Le 1er avril, le président autonomiste du conseil exécutif corse, Gilles Simeoni, avait annoncé qu'il ne «participera[it] pas en l'état» à cette rencontre entre les maires et Emmanuel Macron, jugeant le «climat tendu» et dénonçant «un blocage politique» avec Paris. Le 29 mars déjà, le président de l'Assemblée de Corse, Jean-Guy Talamoni, avait lui aussi annoncé qu'il ne prendrait pas part à la rencontre avec le chef de l'Etat.
La coalition nationaliste Pe a Corsica, formée des partis de Gilles Simeoni (Femu a Corsica), Jean-Guy Talamoni (Corsica Libera) et Jean-Christophe Angelini (PNC), a appelé à une demi-journée «Isula Morta» (Ile morte) le 4 avril entre 12h et 18h.

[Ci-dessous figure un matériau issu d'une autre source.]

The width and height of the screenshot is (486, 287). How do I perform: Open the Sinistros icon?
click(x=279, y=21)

A Paris, la toute nouvelle porte-parole du gouvernement Sibeth Ndiaye, a assuré que le gouvernement était «très attaché au dialogue avec les élus corses» et espérait qu'il pourrait «se poursuivre de manière sereine dans les jours et dans les semaines à venir».
Une cible régulière
Les finances publiques ont souvent été prises pour cible par les mouvements clandestins corses avec notamment un attentat contre l'hôtel des impôts de Bastia le 28 février 1987 qui avait fait quatre blessés. D'autres attentats avaient eu lieu en avril 1993 à Nice, en décembre 1995 à Ajaccio et Bastia, en 2003 à Nice, ou encore en mai 2005 et novembre 2007 à Ajaccio.

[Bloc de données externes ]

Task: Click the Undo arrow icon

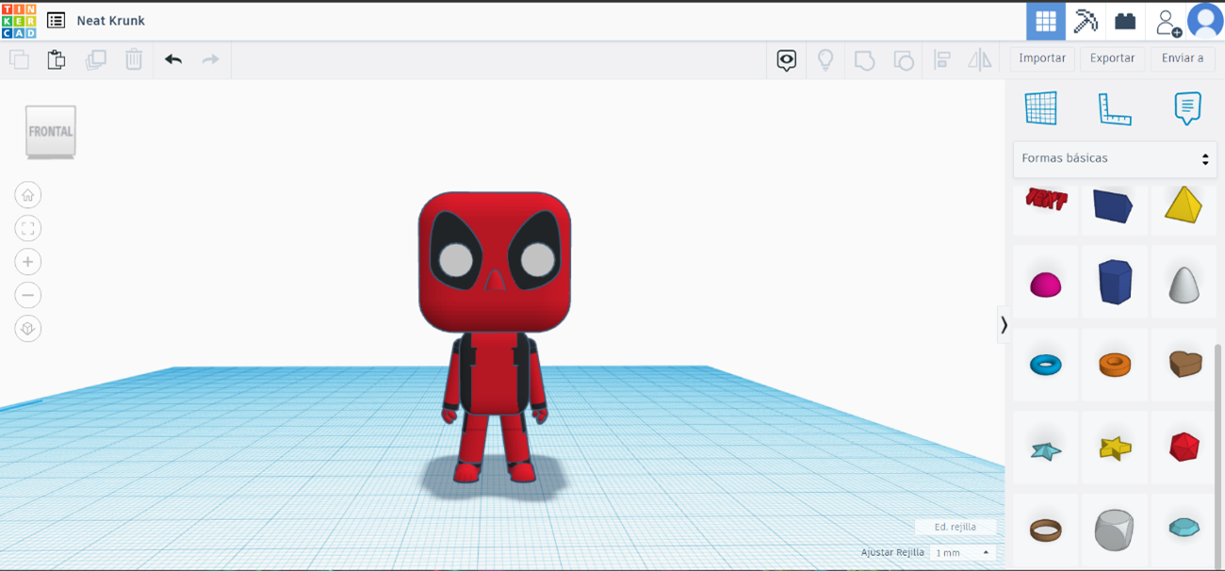Action: click(x=172, y=58)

Mais les villas des «continentaux» sont également une cible de choix. Le week-end précédant la découverte, une résidence secondaire de Sagone (Corse-du-Sud) et une maison en construction à Venzolasca (Haute-Corse) ont été en partie détruites à l'explosif, sans qu'il y ait, pour l'heure, de revendication.